The startup world is losing viable ventures simply because the founder can’t turn water into wine.

The Harry Project

harryIn The Great Escape (the real one) a tunnel code-named Harry allowed 70 POWs to escape.  Well, think of The Harry Project as a tunnel allowing devs trapped in corporate limbo to escape to startup land.  How would it work?

The Harry Project is a company that builds stuff, specifically MVPs and prototypes.  So far so good, not all that different from what some consultancies do on the side already.  Here’s the difference between Harry and everyone else:

  • Harry’s mission is to graduate projects from concept to fundable prototype or MVP
  • Harry takes a cut of the action, specifically the equity difference between what a pre-money technical cofounder gets and what a post-money technical cofounder gets.  Or it can take a mix of equity and cash, but never straight cash.
  • Harry takes projects it believes in, not the ones it can wring the most cash out of.
  • Each of Harry’s devs is expected to follow a project out the door as technical cofounder.
  • Employment is an up or out proposition.  Within two years you’ve either left as a technical cofounder, or gone back to corporate life.
  • Harry trains technical cofounders.  Its processes are relatively rigid, current best practice meant to make its devs good technical cofounders.
  • Harry’s devs all get the same salary, somewhere around 2/3 market.
  • Harry shows business founders how to work with devs and vets technical cofounders they might want to bring in from the outside.

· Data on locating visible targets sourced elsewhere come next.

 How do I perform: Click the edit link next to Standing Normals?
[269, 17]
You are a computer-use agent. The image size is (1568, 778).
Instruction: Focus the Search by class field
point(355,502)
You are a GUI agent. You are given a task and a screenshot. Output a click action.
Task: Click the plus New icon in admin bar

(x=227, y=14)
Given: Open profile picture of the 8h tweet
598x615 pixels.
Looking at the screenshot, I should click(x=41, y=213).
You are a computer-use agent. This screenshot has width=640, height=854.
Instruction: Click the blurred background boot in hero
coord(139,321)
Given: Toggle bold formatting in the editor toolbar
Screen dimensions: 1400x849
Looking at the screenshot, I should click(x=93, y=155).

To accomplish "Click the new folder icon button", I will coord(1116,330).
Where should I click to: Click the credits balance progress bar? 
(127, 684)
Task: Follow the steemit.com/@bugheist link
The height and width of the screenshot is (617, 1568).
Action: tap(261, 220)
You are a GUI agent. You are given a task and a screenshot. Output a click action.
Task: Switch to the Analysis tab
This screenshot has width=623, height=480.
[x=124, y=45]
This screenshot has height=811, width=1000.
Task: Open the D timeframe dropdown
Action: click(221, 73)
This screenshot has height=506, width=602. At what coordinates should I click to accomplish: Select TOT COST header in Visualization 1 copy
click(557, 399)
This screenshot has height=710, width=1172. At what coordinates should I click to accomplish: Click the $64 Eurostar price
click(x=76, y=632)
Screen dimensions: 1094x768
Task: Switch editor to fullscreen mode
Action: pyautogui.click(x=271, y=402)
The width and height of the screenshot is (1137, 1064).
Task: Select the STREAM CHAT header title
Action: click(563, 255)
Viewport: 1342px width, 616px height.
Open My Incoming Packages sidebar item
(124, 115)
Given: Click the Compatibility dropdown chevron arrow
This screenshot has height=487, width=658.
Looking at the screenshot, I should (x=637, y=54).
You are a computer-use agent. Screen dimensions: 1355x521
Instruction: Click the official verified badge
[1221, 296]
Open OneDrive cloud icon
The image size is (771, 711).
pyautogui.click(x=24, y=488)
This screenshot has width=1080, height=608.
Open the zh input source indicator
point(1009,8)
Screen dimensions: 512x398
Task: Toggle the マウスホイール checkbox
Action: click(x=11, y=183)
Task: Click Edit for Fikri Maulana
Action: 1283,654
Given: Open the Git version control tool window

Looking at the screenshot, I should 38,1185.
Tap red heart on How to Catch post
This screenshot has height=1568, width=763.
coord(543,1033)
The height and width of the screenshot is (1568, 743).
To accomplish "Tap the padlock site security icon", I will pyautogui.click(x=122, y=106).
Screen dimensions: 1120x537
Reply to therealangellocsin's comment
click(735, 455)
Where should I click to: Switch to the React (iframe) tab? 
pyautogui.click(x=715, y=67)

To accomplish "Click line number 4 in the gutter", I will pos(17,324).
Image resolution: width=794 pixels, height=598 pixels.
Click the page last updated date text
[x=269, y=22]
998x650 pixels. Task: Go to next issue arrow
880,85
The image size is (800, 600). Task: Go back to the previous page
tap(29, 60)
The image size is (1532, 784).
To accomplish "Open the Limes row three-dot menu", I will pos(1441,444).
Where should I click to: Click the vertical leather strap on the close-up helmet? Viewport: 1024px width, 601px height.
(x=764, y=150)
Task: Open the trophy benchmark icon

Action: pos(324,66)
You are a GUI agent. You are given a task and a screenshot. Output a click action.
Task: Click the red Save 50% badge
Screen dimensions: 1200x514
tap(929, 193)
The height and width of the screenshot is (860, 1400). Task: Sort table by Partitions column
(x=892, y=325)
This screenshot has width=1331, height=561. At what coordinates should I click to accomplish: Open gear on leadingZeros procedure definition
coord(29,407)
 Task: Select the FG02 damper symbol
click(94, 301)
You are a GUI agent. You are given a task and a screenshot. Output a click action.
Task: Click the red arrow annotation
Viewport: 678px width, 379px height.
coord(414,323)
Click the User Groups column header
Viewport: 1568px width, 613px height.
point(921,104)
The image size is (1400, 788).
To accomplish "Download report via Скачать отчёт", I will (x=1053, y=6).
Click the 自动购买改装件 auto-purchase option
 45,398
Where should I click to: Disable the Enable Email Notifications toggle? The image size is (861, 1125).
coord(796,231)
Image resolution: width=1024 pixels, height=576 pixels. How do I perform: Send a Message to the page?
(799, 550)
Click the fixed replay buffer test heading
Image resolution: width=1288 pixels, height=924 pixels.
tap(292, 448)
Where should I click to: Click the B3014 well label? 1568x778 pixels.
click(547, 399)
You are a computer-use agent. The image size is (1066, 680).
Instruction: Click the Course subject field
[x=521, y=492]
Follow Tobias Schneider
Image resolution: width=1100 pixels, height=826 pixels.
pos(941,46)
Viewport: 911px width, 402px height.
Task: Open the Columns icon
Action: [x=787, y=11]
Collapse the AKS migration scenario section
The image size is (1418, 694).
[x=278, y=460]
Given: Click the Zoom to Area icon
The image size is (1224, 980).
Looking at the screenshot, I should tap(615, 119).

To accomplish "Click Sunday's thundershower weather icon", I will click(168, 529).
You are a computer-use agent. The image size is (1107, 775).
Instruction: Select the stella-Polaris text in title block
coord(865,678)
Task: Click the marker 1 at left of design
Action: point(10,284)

An organization that’s part recruiter, part angel, part consultancy, part code academy that gets concepts off the ground and ready for angel or VC funding if it chooses to go that route. For devs, it’s an escape route when you’ve been to one-too-many meetings, a way to take a chance without bankrupting your family and risking homelessness. For business guys it’s a way to get to MVP and vet a technical cofounder without marrying him. For the right consortium of seed stage players it’s a no brainer. After all what’s the worst that could happen?

Update 1: Having read this over it’s clear that this was 3 blog posts in 1.  3X the bloggy goodness for  you, 3 wrist slaps for me for spending all my social networking capital in once place.